Not every single data steward is going to have a perfectly complete set of literature mappings to PMID and DOI and PMCID, so these may need to be retrieved on the fly as required by use cases.

gabinkley commented 6 years ago

Thanks for the feedback and clarification. @jmcmurry

jdepons commented 6 years ago

I took a shot at documenting all the different identifiers returned in calls to our API or files on the FTP site. It's currently in a Google doc but is there another location I should submit it?

https://docs.google.com/spreadsheets/d/11VIdKEG2JPDNHmdoeK2AZ8KM2Kg5QuKlvzJ84HvhoEE/edit#gid=0

ctb commented 6 years ago

(a reference here is already better than we're doing usually, so +1 for starting with this :)

sierra-moxon commented 6 years ago

@ctb @jmcmurry - does what @jdepons and @gabinkley provided fulfill this request?

gabinkley commented 6 years ago

I've updated my list of example identifiers and URLs. I removed the links to annotations and added links to external resources that are equivalent to SGD's identifiers that @jmcmurry indicated was desired. Please see updated spreadsheet below:

https://docs.google.com/spreadsheets/d/1FtrS-ATOZdvcE3Bjhv8KYakHZexoL9JzalHIe0TQElE/edit?usp=sharing

A final question that has been asked before, but hasn't been answered directly. Is the request for a file of all identifiers for any example in the spreadsheet or is the just list of examples sufficient right now?

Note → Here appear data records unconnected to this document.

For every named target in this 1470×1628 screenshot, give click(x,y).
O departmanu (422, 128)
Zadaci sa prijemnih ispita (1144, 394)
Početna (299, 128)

sierra-moxon commented 6 years ago

Just an update on our meeting today with this as a topic: we agreed to make spreadsheets (and post them here) for each of our MODs with representative ids that we mint at the MOD and are publicly available. The content of the spreadsheet (past this general idea), is up to the MOD. Some will have cross references, some will not. If you need something further, @jmcmurry, please let us know.

jmcmurry commented 6 years ago

Thanks Sierra, that sounds like a great start. Cross-references are encouraged but optional provided the xrefs can be derived from the raw data in other ways; if that isn't the case, please just let me know and we can revisit later.